▸ **PROBLEM**
Copy verbatim the block of lines in the entries below whose first line contains "Viewport: 386px width, 215px" and whose last line contains "You are a computer-use". Leave out all other lines.

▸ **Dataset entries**
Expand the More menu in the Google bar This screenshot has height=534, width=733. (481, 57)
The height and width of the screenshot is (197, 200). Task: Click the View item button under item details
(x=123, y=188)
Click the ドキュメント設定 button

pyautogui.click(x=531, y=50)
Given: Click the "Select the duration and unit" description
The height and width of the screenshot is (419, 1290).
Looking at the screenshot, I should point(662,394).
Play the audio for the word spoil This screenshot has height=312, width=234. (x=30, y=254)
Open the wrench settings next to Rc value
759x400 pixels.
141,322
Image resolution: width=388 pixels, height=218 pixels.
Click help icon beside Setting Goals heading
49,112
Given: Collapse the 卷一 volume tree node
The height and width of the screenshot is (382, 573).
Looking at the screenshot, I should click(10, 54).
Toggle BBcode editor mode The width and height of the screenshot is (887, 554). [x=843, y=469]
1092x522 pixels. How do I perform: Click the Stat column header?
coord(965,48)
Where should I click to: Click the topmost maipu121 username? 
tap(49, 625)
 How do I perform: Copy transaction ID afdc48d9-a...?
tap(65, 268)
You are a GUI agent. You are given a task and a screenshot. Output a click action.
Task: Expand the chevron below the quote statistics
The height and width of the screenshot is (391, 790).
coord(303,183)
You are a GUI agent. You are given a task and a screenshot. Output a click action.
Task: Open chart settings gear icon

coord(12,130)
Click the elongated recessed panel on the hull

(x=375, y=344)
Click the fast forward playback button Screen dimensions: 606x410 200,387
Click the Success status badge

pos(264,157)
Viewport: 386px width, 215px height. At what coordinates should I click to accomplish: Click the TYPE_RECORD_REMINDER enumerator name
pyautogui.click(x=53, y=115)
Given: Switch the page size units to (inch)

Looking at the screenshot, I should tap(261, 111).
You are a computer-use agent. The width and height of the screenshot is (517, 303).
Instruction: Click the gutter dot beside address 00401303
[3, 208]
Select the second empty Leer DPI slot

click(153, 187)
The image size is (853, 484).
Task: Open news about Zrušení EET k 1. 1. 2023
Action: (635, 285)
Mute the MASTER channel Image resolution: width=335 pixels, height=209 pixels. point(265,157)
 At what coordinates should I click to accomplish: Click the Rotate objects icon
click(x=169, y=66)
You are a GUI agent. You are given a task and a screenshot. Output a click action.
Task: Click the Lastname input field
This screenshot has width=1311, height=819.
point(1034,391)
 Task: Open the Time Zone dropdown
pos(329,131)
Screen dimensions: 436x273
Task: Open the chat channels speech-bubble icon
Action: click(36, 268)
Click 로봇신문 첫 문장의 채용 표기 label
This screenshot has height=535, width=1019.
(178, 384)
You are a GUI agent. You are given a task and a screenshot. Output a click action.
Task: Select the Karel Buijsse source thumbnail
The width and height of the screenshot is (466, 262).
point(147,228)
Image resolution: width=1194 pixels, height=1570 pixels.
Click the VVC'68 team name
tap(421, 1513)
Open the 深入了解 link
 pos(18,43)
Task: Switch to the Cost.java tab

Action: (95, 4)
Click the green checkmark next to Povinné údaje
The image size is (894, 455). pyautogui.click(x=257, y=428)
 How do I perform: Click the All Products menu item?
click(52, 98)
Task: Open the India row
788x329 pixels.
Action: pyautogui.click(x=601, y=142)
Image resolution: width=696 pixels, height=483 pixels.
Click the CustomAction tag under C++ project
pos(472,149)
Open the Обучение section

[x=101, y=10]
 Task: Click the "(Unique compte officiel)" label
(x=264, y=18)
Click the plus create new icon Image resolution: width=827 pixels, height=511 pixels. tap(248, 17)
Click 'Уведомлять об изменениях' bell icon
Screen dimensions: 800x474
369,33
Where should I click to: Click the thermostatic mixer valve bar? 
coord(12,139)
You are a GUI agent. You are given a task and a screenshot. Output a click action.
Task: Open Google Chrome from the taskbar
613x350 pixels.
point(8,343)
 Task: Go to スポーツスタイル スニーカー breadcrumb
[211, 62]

▸ **RESULT OF THIS EXERCISE**
Viewport: 386px width, 215px height. At what coordinates should I click to accomplish: Click the TYPE_RECORD_REMINDER enumerator name
pyautogui.click(x=53, y=115)
Given: Switch the page size units to (inch)

Looking at the screenshot, I should tap(261, 111).
You are a computer-use agent. The width and height of the screenshot is (517, 303).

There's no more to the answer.